Il consigliere comunale è in vacanza a Gardaland: il voto da remoto con le attrazioni sullo sfondo
Il collegamento reso possibile da un regolamento risalente alla pandemia
Bari Lo stavano per segnare come assente, poi la sorpresa. «Presente, presente». D’Antini Pietro, consigliere di Fratelli D’Italia della maggioranza del comune di Acquaviva delle fonti, risponde all’appello e partecipa alla seduta del consiglio. Lo fa da remoto, in videochiamata. Sullo sfondo si intravede la scritta Wolf legend. Pietro D’Antini, in occhiali da sole, si trova a Gardaland, ma mantiene il collegamento con l’aula consiliare per tutta la seduta, durata sei ore. E questo perché non si poteva fare a meno di lui: su 11 componenti della maggioranza, il numero legale è di 9. E quindi è rimasto lì, nonostante i rumori, le musichette e le distrazioni. E ha votato due volte.

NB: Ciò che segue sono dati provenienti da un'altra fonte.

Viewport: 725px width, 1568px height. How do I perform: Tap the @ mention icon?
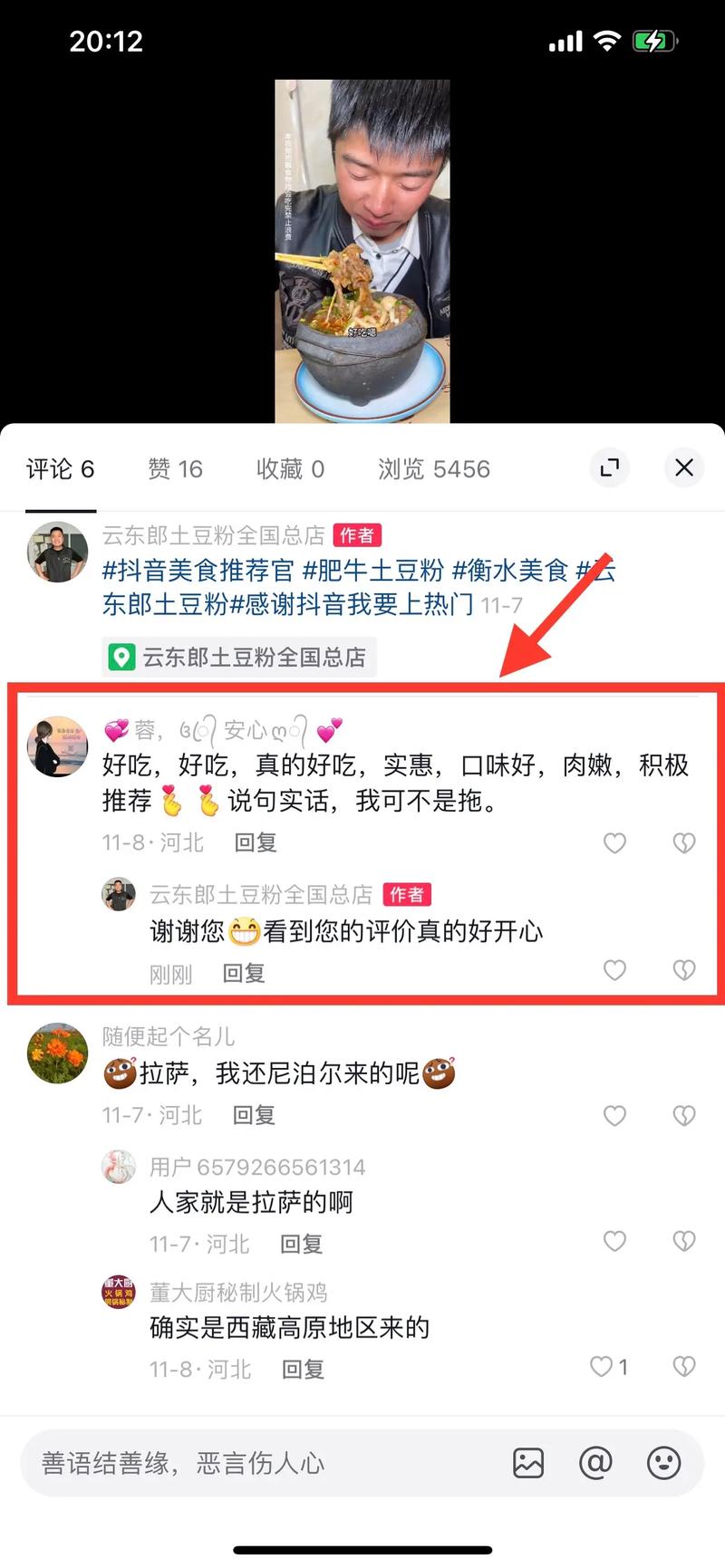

Tra i punti all’ordine del giorno l'adozione della legge sul Piano casa e la rottamazione delle cartelle esattoriali. Un collegamento reso legittimo dal regolamento mai più ritirato risalente al periodo della pandemia che consente ai consiglieri di partecipare alle sedute da remoto. E non sono mancate le polemiche con qualche consigliere d’opposizione che ha parlato di abuso del ricorso alla pratica.